Cette lettre avait par la suite été transmise au repreneur du contrat, titulaire des obligations du prestataire de maintenance. Dans sa réponse, ce dernier avait expliqué qu’une telle mention ne pouvait résulter que d’une manipulation de la part du client, en charge de l’administration de son site web. Il indiquait par ailleurs qu’il avait immédiatement tenté de joindre la boulangerie-pâtisserie pour résoudre le problème. Cette dernière s’est toutefois limitée à renvoyer le prestataire informatique vers son avocat. Dans ce contexte, le prestataire avait invité sa cliente à le contacter afin de « vérifier ensemble la bonne compréhension du fonctionnement de la solution (activation de la boutique, mise à jour produits, actions commerciales … autres) ».

Sans répondre à cette invitation à rechercher une solution aux dysfonctionnements, la société cliente a assigné le 20 octobre 2018 son prestataire de maintenance en résolution du contrat. Elle assignait également la société qui avait fourni le matériel nécessaire à l’exploitation du site Internet afin d’obtenir le remboursement des loyers versés.
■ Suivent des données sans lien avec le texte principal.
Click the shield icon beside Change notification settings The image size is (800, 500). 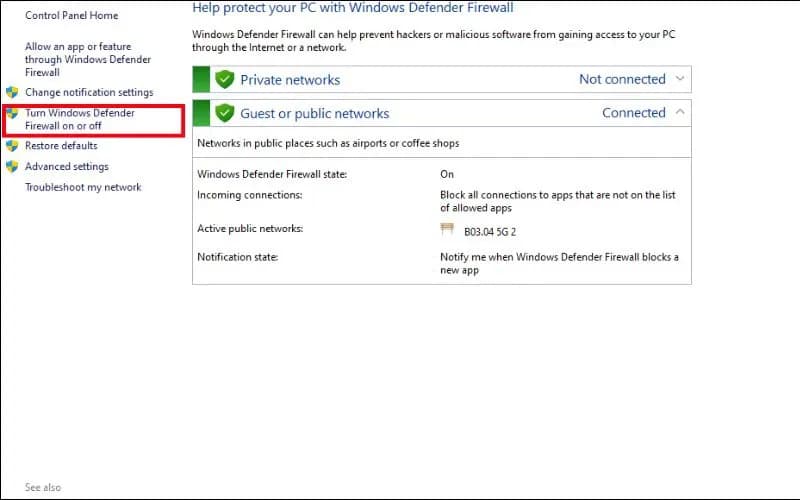click(x=12, y=92)
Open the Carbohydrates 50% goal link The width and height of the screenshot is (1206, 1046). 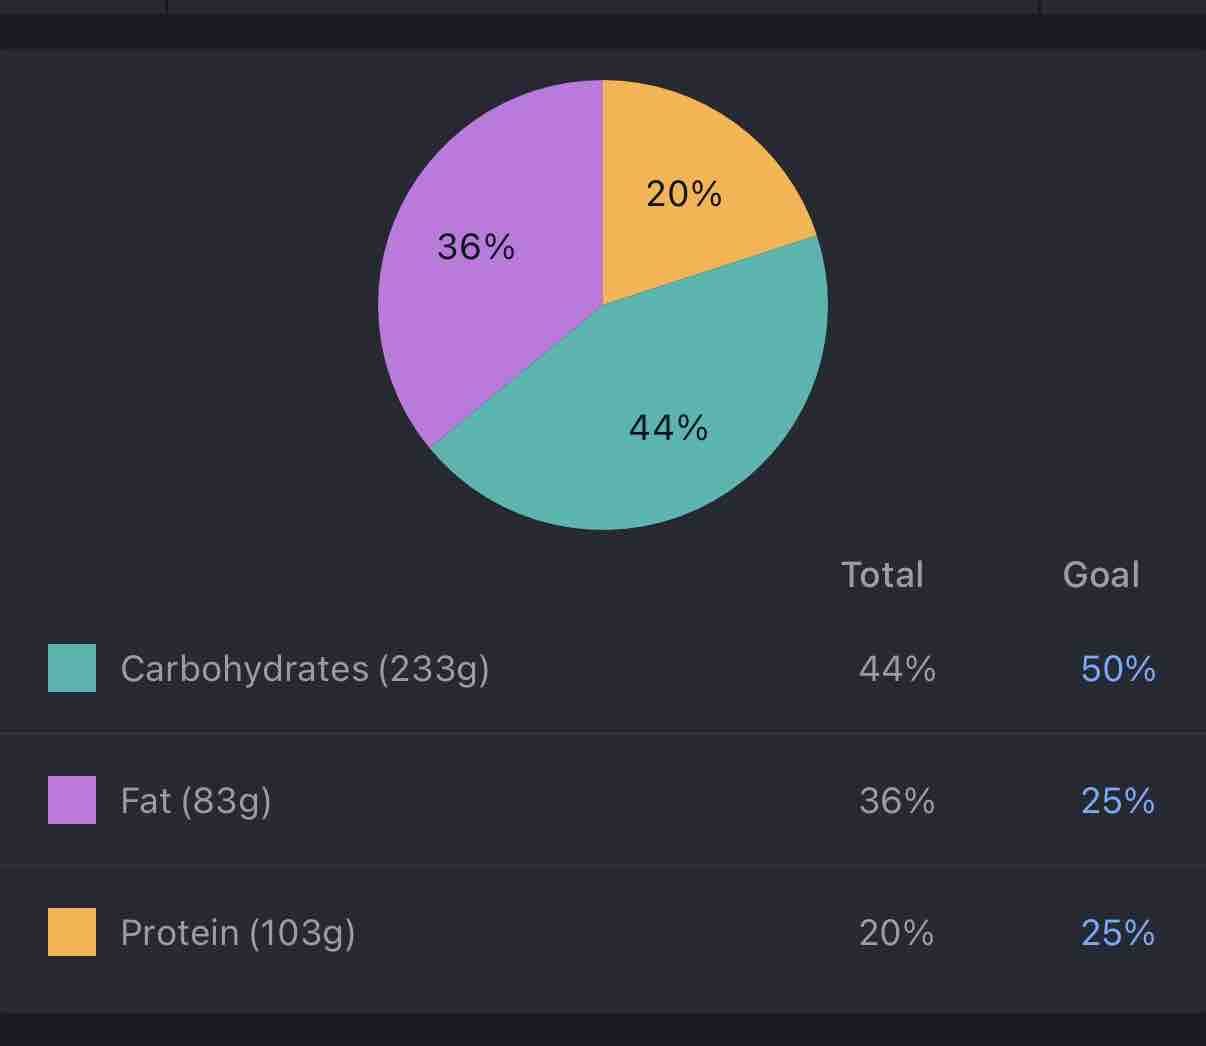tap(1118, 668)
Dans un jugement du 21 novembre 2019, le tribunal de commerce de Rennes a prononcé la résolution du contrat de prestations et condamné le loueur de matériel au remboursement de certains loyers. Ledit loueur a interjeté appel de ce jugement. Également partie à l’instance d’appel, le prestataire demande dans ses conclusions que soit infirmée la résolution judiciaire du contrat ; au soutien de ces prétentions, il invoque que la cliente n’a pas apporté la preuve d’un quelconque manquement à ses obligations contractuelles, héritées du précédent prestataire lors de la cession de la société.

La sanction du manquement à l’obligation de collaboration du client par la Cour d’appel

La Cour d’appel de Rennes accueille favorablement l’argumentation développée par les prestataires de la société cliente et infirme le jugement de première instance prononçant la résolution du Contrat.

La Cour précise que les obligations du prestataire de maintenance ne pouvaient prendre effet qu’à compter de la cession du contrat, matérialisée par le jugement du tribunal de Commerce de Lyon.

Surtout, les juges de la Cour d’appel relèvent que les dysfonctionnements du site Internet notifiés le jour même de ce jugement par la société cliente ne sauraient justifier la résolution ou la résiliation du contrat. En effet, la Cour reproche à la boulangerie de s’être opposée aux offres de son prestataire de remédier au problème.

Elle retient que :

« En s’abstenant (…) de rechercher une solution technique avec son co-contractant, elle [la société cliente] s’est interdit de démontrer que le grief allégué existe, est pérenne, et interdit toute poursuite du contrat.

Dès lors, ni la résolution ni la résiliation du contrat ne sont justifiées et la société [cliente] doit être déboutée de l’ensemble de ses demandes (…). »

Cour d’appel de Rennes, arrêt du 11 octobre 2022

Que retenir ?

Les juges sanctionnent le non-respect par le client de son obligation de collaborer avec le prestataire à la résolution des problèmes qu’il invoque.

Cette décision est bienvenue : un client ne saurait en effet prétendre que l’exécution du contrat est devenue impossible, et exiger qu’il soit résilié ou résolu par la voie judiciaire, alors que cette impossibilité est directement causée par son choix unilatéral d’empêcher son cocontractant de résoudre les dysfonctionnements. Une telle posture dénote en effet de manière flagrante avec l’obligation d’exécuter de bonne foi les contrats conclus, socle de l’obligation de collaboration du client.